A verbatim copy of all entries is the expected output.

==== Entries supplied ====

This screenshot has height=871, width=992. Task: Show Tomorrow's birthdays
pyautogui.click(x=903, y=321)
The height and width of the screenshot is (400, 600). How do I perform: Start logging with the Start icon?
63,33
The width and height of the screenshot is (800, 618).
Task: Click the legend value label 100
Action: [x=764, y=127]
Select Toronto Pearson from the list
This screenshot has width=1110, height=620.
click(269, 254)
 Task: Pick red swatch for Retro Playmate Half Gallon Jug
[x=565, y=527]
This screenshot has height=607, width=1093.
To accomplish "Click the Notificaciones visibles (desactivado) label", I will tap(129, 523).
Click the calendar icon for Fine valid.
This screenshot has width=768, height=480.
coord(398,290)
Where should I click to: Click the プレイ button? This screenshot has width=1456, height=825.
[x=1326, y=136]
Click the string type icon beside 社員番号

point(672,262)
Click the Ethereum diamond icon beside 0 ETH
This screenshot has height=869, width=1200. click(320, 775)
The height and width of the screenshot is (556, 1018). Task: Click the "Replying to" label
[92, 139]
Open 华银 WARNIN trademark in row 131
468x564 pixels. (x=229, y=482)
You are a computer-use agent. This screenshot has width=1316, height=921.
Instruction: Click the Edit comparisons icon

====

- **Exercise solution**:
This screenshot has height=871, width=992. Task: Show Tomorrow's birthdays
pyautogui.click(x=903, y=321)
The height and width of the screenshot is (400, 600). How do I perform: Start logging with the Start icon?
63,33
The width and height of the screenshot is (800, 618).
Task: Click the legend value label 100
Action: [x=764, y=127]
Select Toronto Pearson from the list
This screenshot has width=1110, height=620.
click(269, 254)
 Task: Pick red swatch for Retro Playmate Half Gallon Jug
[x=565, y=527]
This screenshot has height=607, width=1093.
To accomplish "Click the Notificaciones visibles (desactivado) label", I will tap(129, 523).
Click the calendar icon for Fine valid.
This screenshot has width=768, height=480.
coord(398,290)
Where should I click to: Click the プレイ button? This screenshot has width=1456, height=825.
[x=1326, y=136]
Click the string type icon beside 社員番号

point(672,262)
Click the Ethereum diamond icon beside 0 ETH
This screenshot has height=869, width=1200. click(320, 775)
The height and width of the screenshot is (556, 1018). Task: Click the "Replying to" label
[92, 139]
Open 华银 WARNIN trademark in row 131
468x564 pixels. (x=229, y=482)
You are a computer-use agent. This screenshot has width=1316, height=921.
Instruction: Click the Edit comparisons icon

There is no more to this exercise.